THE PROBLEM
Set down the entries once more, exactly as they are written.

[Stored items]
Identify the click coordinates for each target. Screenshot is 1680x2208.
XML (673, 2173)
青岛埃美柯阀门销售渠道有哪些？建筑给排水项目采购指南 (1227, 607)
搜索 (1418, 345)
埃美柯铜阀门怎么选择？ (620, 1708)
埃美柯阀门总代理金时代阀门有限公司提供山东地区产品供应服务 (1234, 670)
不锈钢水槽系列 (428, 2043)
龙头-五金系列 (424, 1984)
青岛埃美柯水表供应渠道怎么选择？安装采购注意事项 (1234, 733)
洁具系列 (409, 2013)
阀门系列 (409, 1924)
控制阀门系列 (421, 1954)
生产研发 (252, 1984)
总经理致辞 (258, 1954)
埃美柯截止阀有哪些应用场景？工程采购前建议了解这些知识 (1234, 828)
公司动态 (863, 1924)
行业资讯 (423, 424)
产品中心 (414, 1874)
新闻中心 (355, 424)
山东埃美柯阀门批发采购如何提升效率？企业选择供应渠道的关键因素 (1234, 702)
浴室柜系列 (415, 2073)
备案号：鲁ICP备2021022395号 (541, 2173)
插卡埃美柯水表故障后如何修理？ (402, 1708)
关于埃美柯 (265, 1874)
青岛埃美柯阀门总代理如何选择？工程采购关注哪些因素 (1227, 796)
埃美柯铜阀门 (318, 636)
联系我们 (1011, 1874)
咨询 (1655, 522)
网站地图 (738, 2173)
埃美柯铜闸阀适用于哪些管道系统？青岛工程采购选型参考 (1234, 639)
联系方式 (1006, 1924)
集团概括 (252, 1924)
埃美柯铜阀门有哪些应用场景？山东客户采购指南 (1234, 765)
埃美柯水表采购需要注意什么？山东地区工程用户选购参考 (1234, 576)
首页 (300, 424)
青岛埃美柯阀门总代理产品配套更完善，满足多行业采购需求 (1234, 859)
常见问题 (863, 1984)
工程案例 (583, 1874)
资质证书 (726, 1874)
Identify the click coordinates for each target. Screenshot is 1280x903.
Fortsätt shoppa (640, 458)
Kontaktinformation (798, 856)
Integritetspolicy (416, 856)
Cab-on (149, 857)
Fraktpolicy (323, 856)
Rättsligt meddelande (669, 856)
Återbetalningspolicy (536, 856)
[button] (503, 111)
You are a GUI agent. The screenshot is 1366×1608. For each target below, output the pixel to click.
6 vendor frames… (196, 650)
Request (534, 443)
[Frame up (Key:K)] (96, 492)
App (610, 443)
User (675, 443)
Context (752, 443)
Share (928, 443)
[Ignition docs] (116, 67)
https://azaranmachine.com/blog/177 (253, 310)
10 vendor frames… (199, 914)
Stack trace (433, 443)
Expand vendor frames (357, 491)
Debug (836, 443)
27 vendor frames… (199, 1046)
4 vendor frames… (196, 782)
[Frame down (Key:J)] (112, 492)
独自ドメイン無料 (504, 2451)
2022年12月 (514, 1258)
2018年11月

WORKED SOLUTION
Identify the click coordinates for each target. Screenshot is 1680x2208.
XML (673, 2173)
青岛埃美柯阀门销售渠道有哪些？建筑给排水项目采购指南 (1227, 607)
搜索 (1418, 345)
埃美柯铜阀门怎么选择？ (620, 1708)
埃美柯阀门总代理金时代阀门有限公司提供山东地区产品供应服务 (1234, 670)
不锈钢水槽系列 (428, 2043)
龙头-五金系列 (424, 1984)
青岛埃美柯水表供应渠道怎么选择？安装采购注意事项 (1234, 733)
洁具系列 (409, 2013)
阀门系列 (409, 1924)
控制阀门系列 (421, 1954)
生产研发 (252, 1984)
总经理致辞 (258, 1954)
埃美柯截止阀有哪些应用场景？工程采购前建议了解这些知识 (1234, 828)
公司动态 (863, 1924)
行业资讯 (423, 424)
产品中心 (414, 1874)
新闻中心 (355, 424)
山东埃美柯阀门批发采购如何提升效率？企业选择供应渠道的关键因素 (1234, 702)
浴室柜系列 (415, 2073)
备案号：鲁ICP备2021022395号 (541, 2173)
插卡埃美柯水表故障后如何修理？ (402, 1708)
关于埃美柯 (265, 1874)
青岛埃美柯阀门总代理如何选择？工程采购关注哪些因素 (1227, 796)
埃美柯铜阀门 (318, 636)
联系我们 (1011, 1874)
咨询 (1655, 522)
网站地图 (738, 2173)
埃美柯铜闸阀适用于哪些管道系统？青岛工程采购选型参考 (1234, 639)
联系方式 (1006, 1924)
集团概括 (252, 1924)
埃美柯铜阀门有哪些应用场景？山东客户采购指南 (1234, 765)
埃美柯水表采购需要注意什么？山东地区工程用户选购参考 (1234, 576)
首页 (300, 424)
青岛埃美柯阀门总代理产品配套更完善，满足多行业采购需求 (1234, 859)
常见问题 (863, 1984)
工程案例 (583, 1874)
资质证书 (726, 1874)
Identify the click coordinates for each target. Screenshot is 1280x903.
Fortsätt shoppa (640, 458)
Kontaktinformation (798, 856)
Integritetspolicy (416, 856)
Cab-on (149, 857)
Fraktpolicy (323, 856)
Rättsligt meddelande (669, 856)
Återbetalningspolicy (536, 856)
[button] (503, 111)
You are a GUI agent. The screenshot is 1366×1608. For each target below, output the pixel to click.
6 vendor frames… (196, 650)
Request (534, 443)
[Frame up (Key:K)] (96, 492)
App (610, 443)
User (675, 443)
Context (752, 443)
Share (928, 443)
[Ignition docs] (116, 67)
https://azaranmachine.com/blog/177 (253, 310)
10 vendor frames… (199, 914)
Stack trace (433, 443)
Expand vendor frames (357, 491)
Debug (836, 443)
27 vendor frames… (199, 1046)
4 vendor frames… (196, 782)
[Frame down (Key:J)] (112, 492)
独自ドメイン無料 (504, 2451)
2022年12月 (514, 1258)
2018年11月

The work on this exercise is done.